- Things to do -
1 - In the workplace politics article, rewrite the paragraph that starts "Surprisingly, VitalSmarts' survey found" more briefly, keeping its main facts.
2 - According to the workplace politics article, how many U.S. voters out of 10 said the 2016 election was more polarizing and volatile than ever before?
3 - Echo part of the workplace politics article word for word: begin at the words "Anyone who's ever" and stop after "at the office.".

- Given text -
__________________________________________________
Anyone who's ever been in a heated political argument with an opinionated uncle or aunt at Thanksgiving knows the perils of a political discussion. And with the U.S. Inauguration Day on the books, political talk has never been more fraught. According to a recent study by VitalSmarts co-founders Joseph Grenny and David Maxfield, nine out of 10 U.S. voters said the 2016 election was more polarizing and volatile than ever before.
So, how do you cover what will inevitably be a topic of discussion, without starting a bitter debate with coworkers? Read on for the do's and don'ts of talking politics at the office.
DO: Disagree diplomatically
Surprisingly, VitalSmarts' survey found that people would rather talk to someone they disagree with who speaks respectfully, rather than someone who shares their views but expresses them belligerently. "Most of us think the only safe space to talk is with those who agree with us, and it's just not true," said Grenny.
DON'T: Lie about your beliefs to conform
Sure, sometimes it seems easier to take the path of least resistance. But lying about what you believe isn't a healthy long-term strategy. "A lot of people think being diplomatic is sugarcoating your opinions," Grenny said. "But that's not a meaningful conversation."
__________________________________________________
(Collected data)
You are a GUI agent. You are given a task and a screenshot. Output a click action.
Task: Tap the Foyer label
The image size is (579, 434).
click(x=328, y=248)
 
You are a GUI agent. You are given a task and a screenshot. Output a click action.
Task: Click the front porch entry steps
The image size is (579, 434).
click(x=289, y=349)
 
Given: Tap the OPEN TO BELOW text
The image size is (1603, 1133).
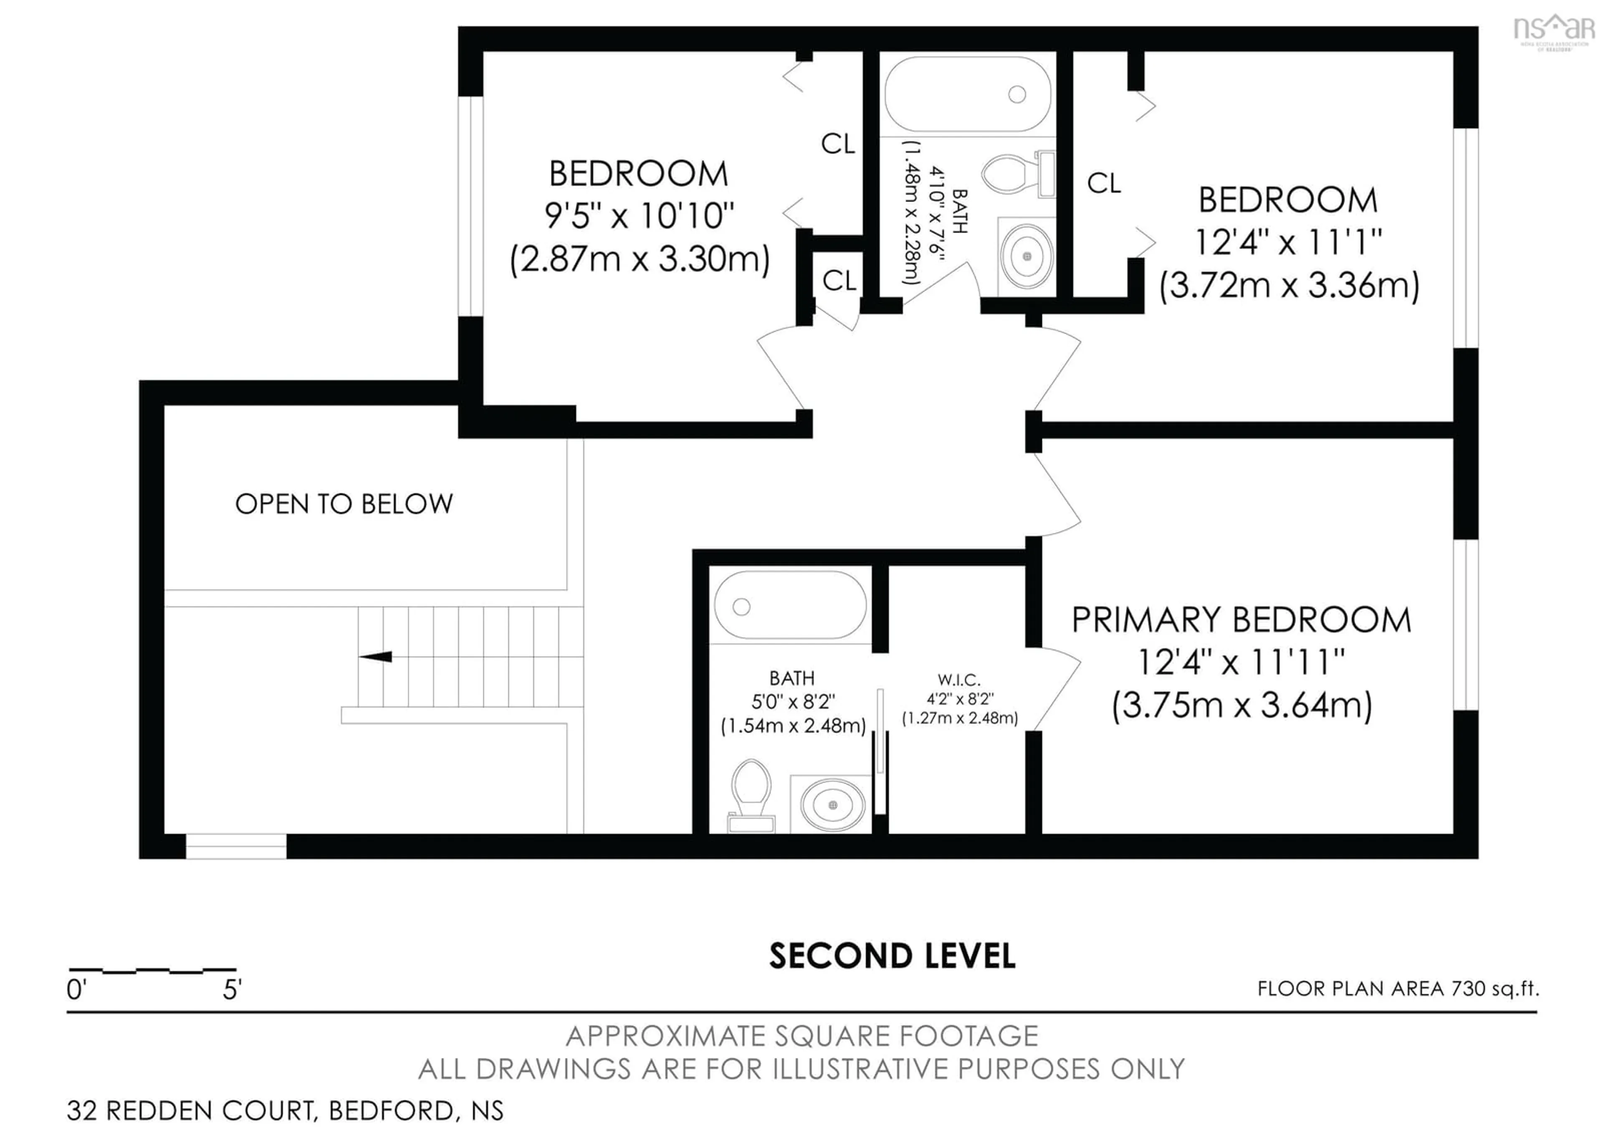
__________________________________________________
- Solutions -
1 - VitalSmarts' survey showed people prefer talking with someone who disagrees but stays respectful over someone who agrees but is belligerent. Grenny said it's not true that the only safe space to talk is with people who agree with us.

2 - Nine out of 10.

3 -
Anyone who's ever been in a heated political argument with an opinionated uncle or aunt at Thanksgiving knows the perils of a political discussion. And with the U.S. Inauguration Day on the books, political talk has never been more fraught. According to a recent study by VitalSmarts co-founders Joseph Grenny and David Maxfield, nine out of 10 U.S. voters said the 2016 election was more polarizing and volatile than ever before.
So, how do you cover what will inevitably be a topic of discussion, without starting a bitter debate with coworkers? Read on for the do's and don'ts of talking politics at the office.